• _Task to carry out_: Please find the line that holds "The width and" below and reproduce it, along with every line after it through the end, exactly and without pictures.

[[ Records shown, beginning ]]

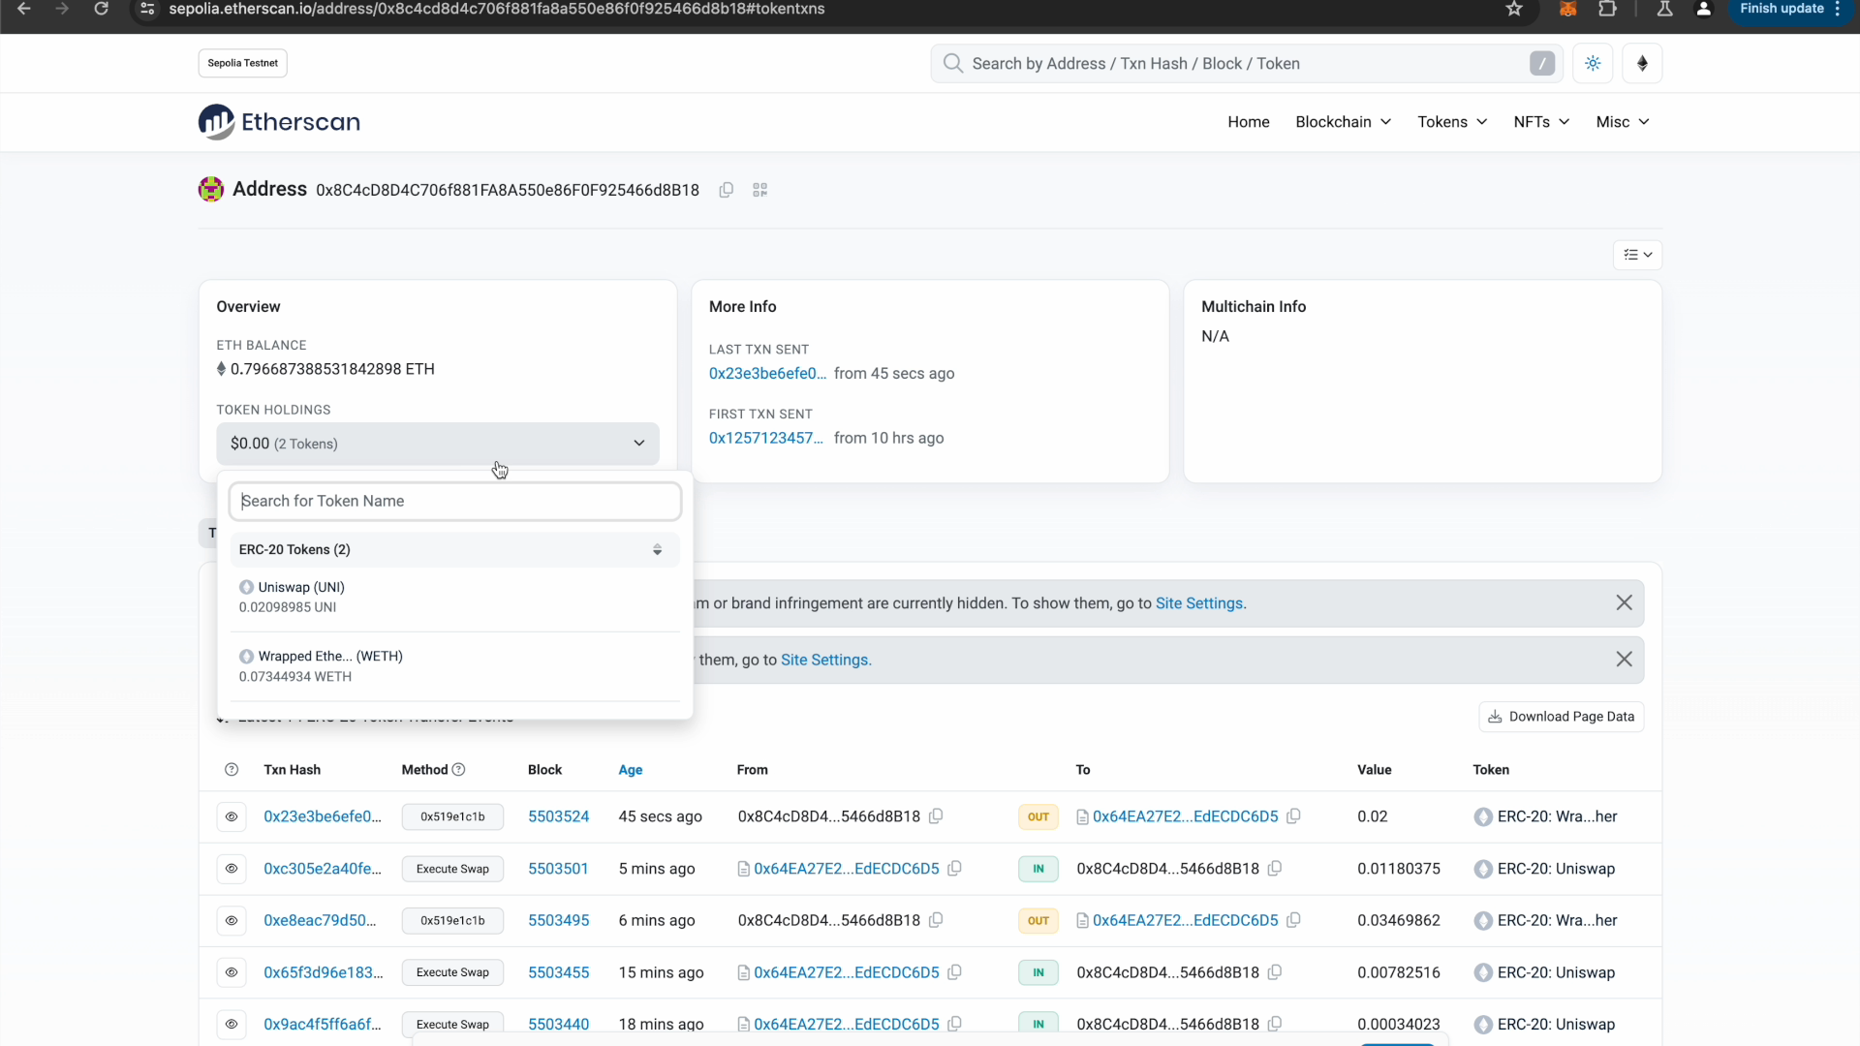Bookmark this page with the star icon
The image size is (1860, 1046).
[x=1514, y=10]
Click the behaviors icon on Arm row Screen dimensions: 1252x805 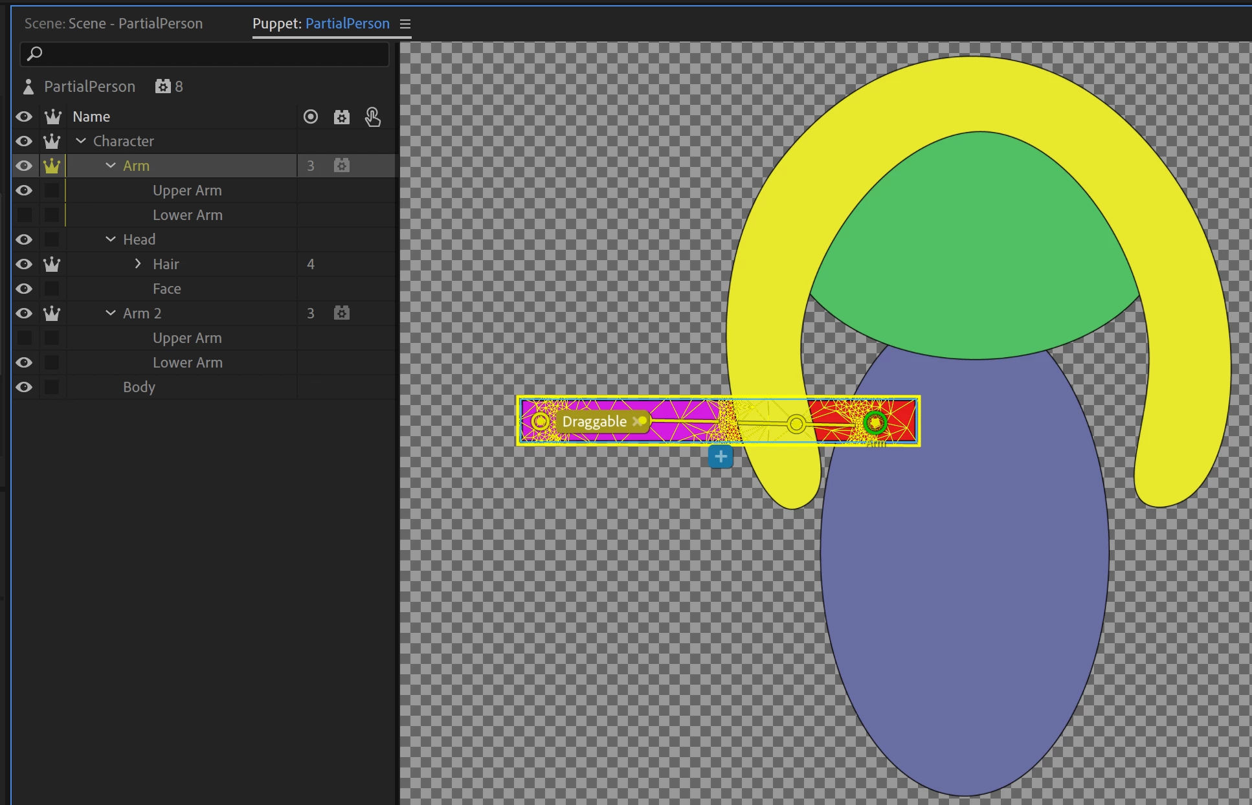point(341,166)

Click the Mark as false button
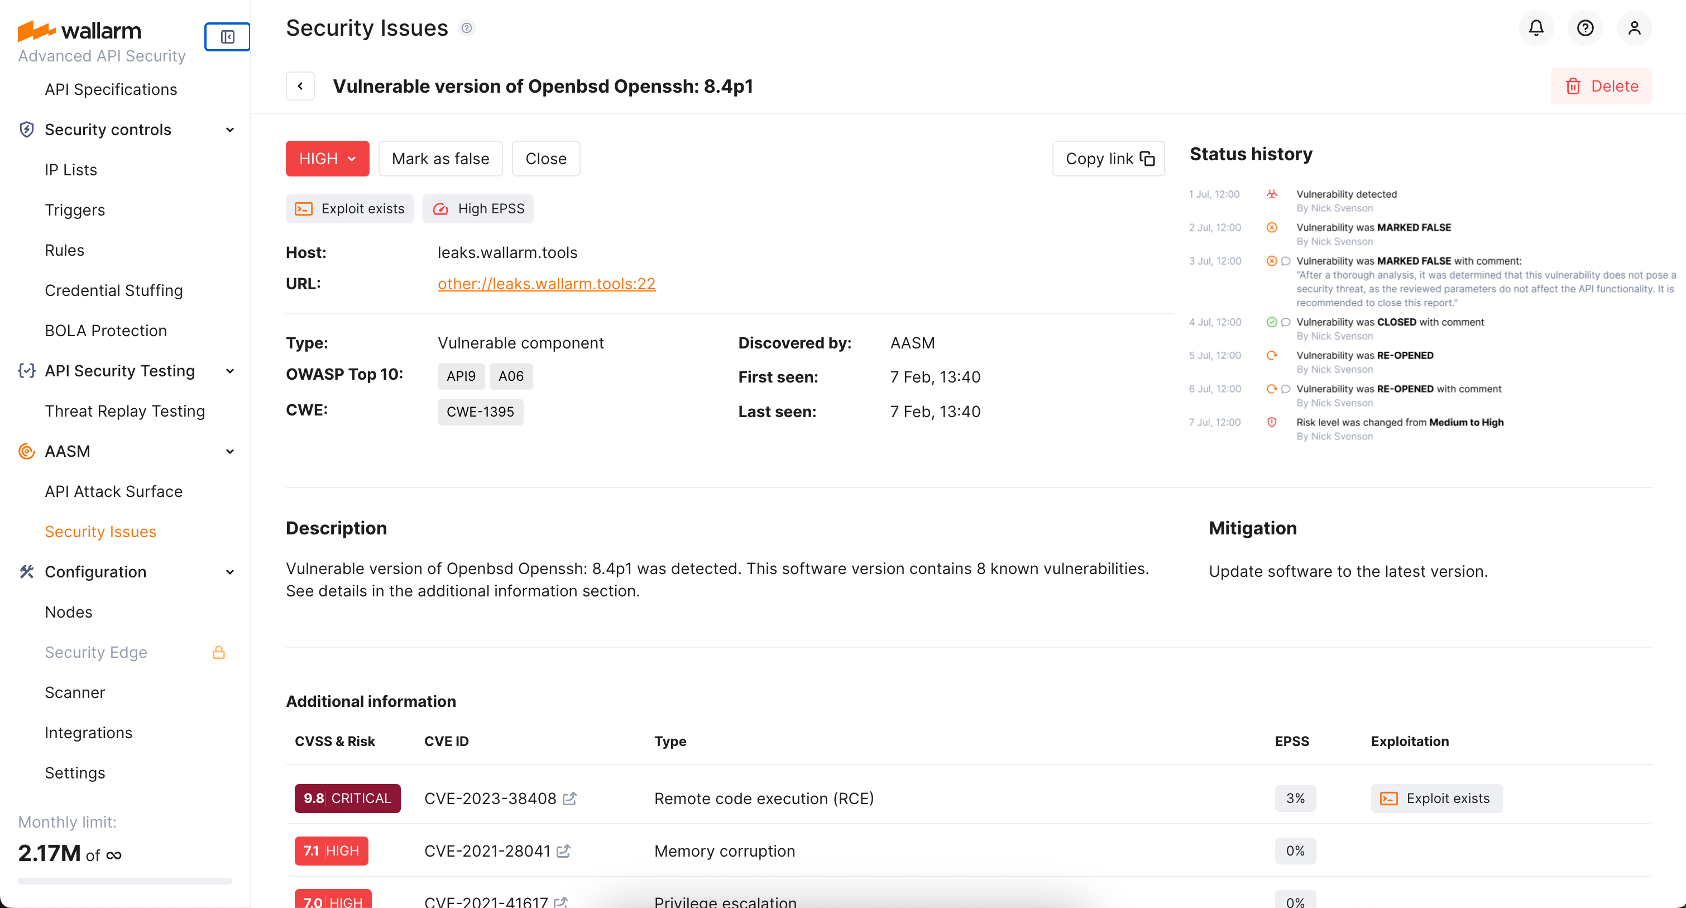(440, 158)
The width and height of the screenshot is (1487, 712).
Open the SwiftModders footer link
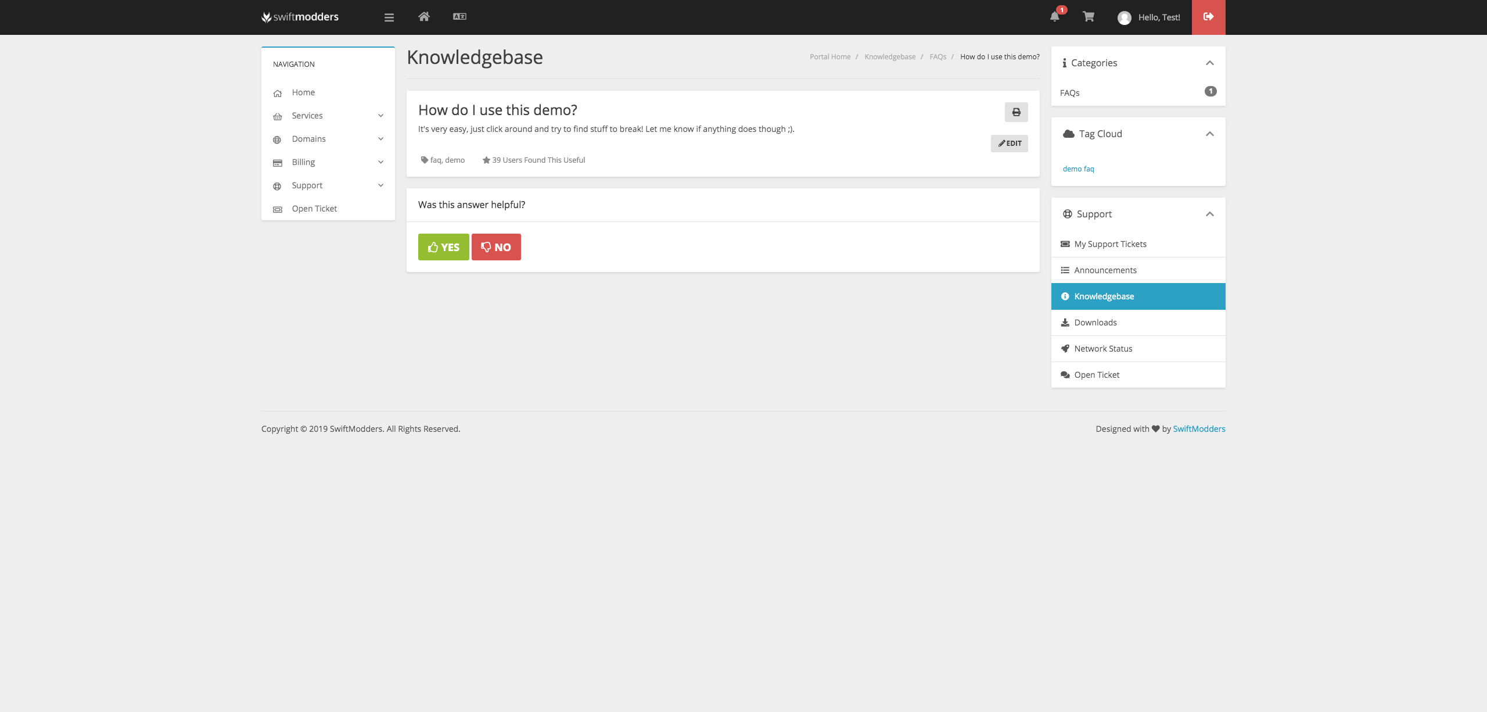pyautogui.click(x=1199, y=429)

[[ Records shown, end ]]

• _Exercise output_:
The width and height of the screenshot is (1487, 712).
Open the SwiftModders footer link
pyautogui.click(x=1199, y=429)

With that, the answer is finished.